After reading the WIP blogpost https://github.com/JuliaLang/www.julialang.org/pull/1904, I’m trying to adapt to the new recommended approach to multithreading, now that tasks can migrate between threads. I would like to get some confirmation that I’m understanding the new recommendation correctly.
As I understand it, the new approach is to forego Threads.@threads
altogether in favor of a chunk-centric @spawn
. Your input data is divided in a number of chunks of equal lengths, and a task is spawned on each of these chunks. You can have many chunks per thread, creating a kind of common task queue. Each task takes care of allocating any storage it needs before iterating over its assigned chunk, instead of the caller doing it beforehand as in the @threads
approach. This way threadid()
is avoided and task migration is not a problem.
There is a twist in my case. My local storage is a complicated Solver()
object with potentially large internal preallocated space. I cannot have each task allocating a new copy of Solver()
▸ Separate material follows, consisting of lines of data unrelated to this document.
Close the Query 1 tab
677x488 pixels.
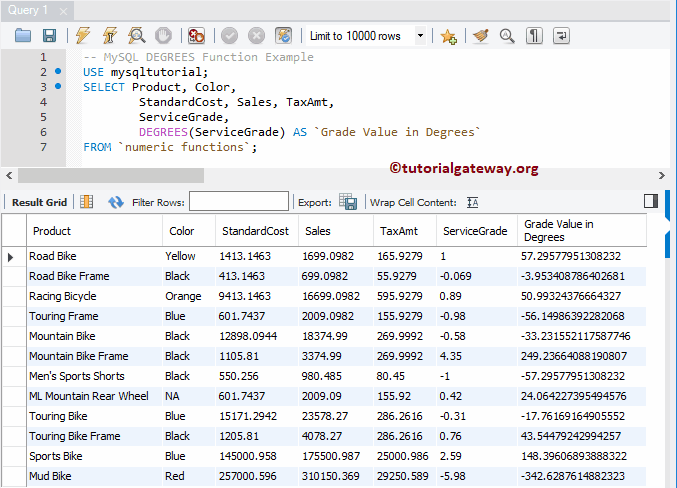point(65,10)
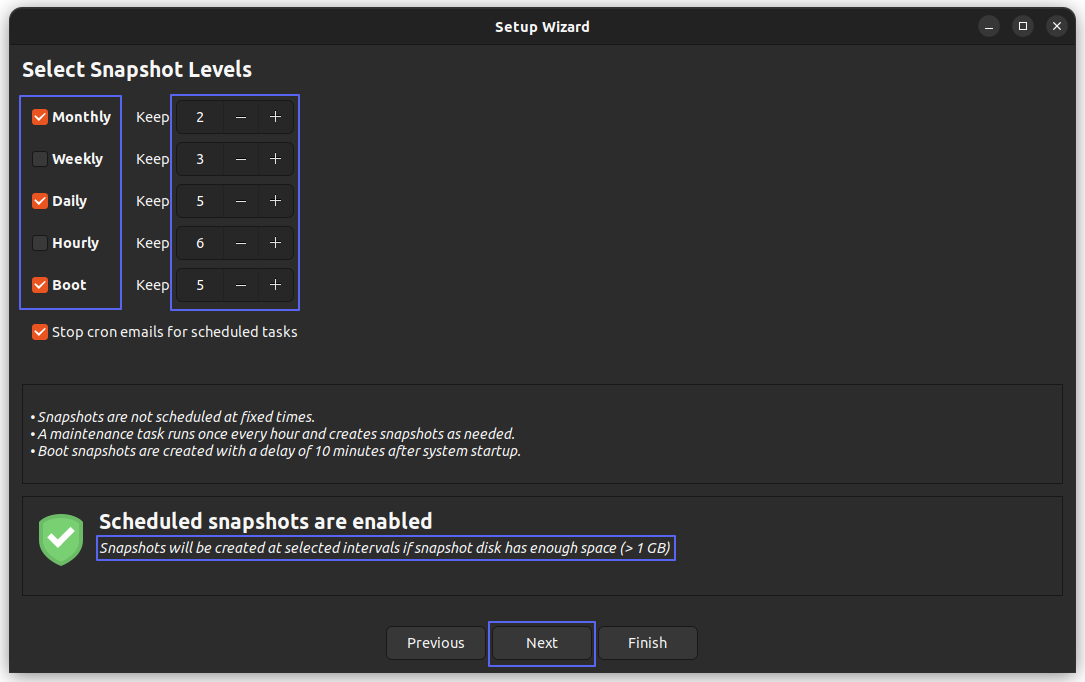Click the Previous button
This screenshot has height=682, width=1085.
pyautogui.click(x=436, y=643)
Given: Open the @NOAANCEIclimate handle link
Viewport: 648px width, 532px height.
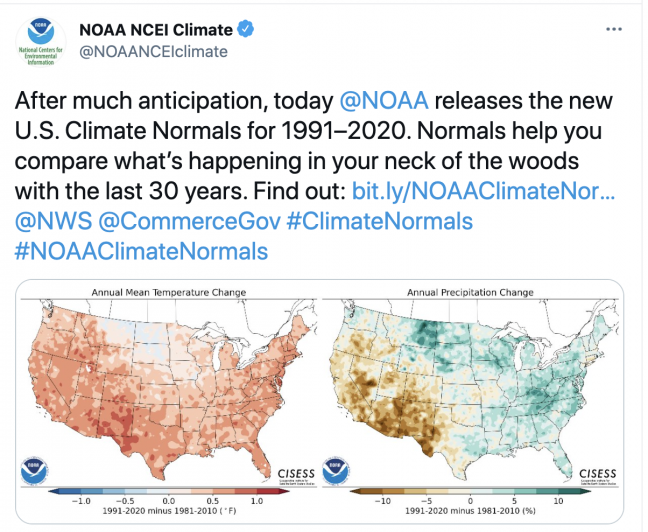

, that is too expensive. One solver copy per thread is ok, but one per task is suboptimal.
This would be my code doing things the Old Way (using @threads :static
)
function solve(inputs)
solvers = [Solver() for _ in 1:nthreads()]
solutions = Vector{Solution}(undef, length(inputs))
@threads :static for (i, input) in enumerate(inputs)
solutions[i] = solve!(solvers[threadid()], input)
end
return solutions
end
where each solve!(solver, input)
mutates internal solver
fields. Here we pay the price of having nthreads()
copies of Solver()
.
With the new task-based approach I would need to bundle each chunk with its own copy of the storage. This would be the analogous code
function solve(inputs; number_of_chunks = nthreads())
chunk_size = max(1, length(inputs) ÷ number_of_chunks)
chunks = Iterators.partition(inputs, chunk_size)
solvers = [Solver() for _ in chunks]
tasks = map(zip(solvers, chucks)) do (solver, chunk)
@spawn map(solver!, Iterators.repeated(solver), chunk)
end
solutions = Iterators.flatten(fetch.(tasks))
return solutions
end
Question 1: If number_of_chunks = nthreads()
, aren’t the two approaches equivalent?
If number_of_chunks > nthreads()
we should get some degree of load balancing with the second approach, which is nice. However we also increase the number of Solver()
copies, which is not so nice.
Question 2: Is there any way we can get number_of_chunks > nthreads()
but still use only nthreads()
copies of the Solver()
storage that get reused?
I think Question 2 should be possible (and optimal) if we had sticky tasks by default. We could then still use threadid()
and get load-balanding by spawning lots of sticky tasks that digested as threads become idle. So non-sticky tasks seem like a drag in my (probably naive) view.
Question 3: What do we gain from non-sticky tasks? Can we disable them somehow so we can still use threadid()
or would that be a bad idea for some reason?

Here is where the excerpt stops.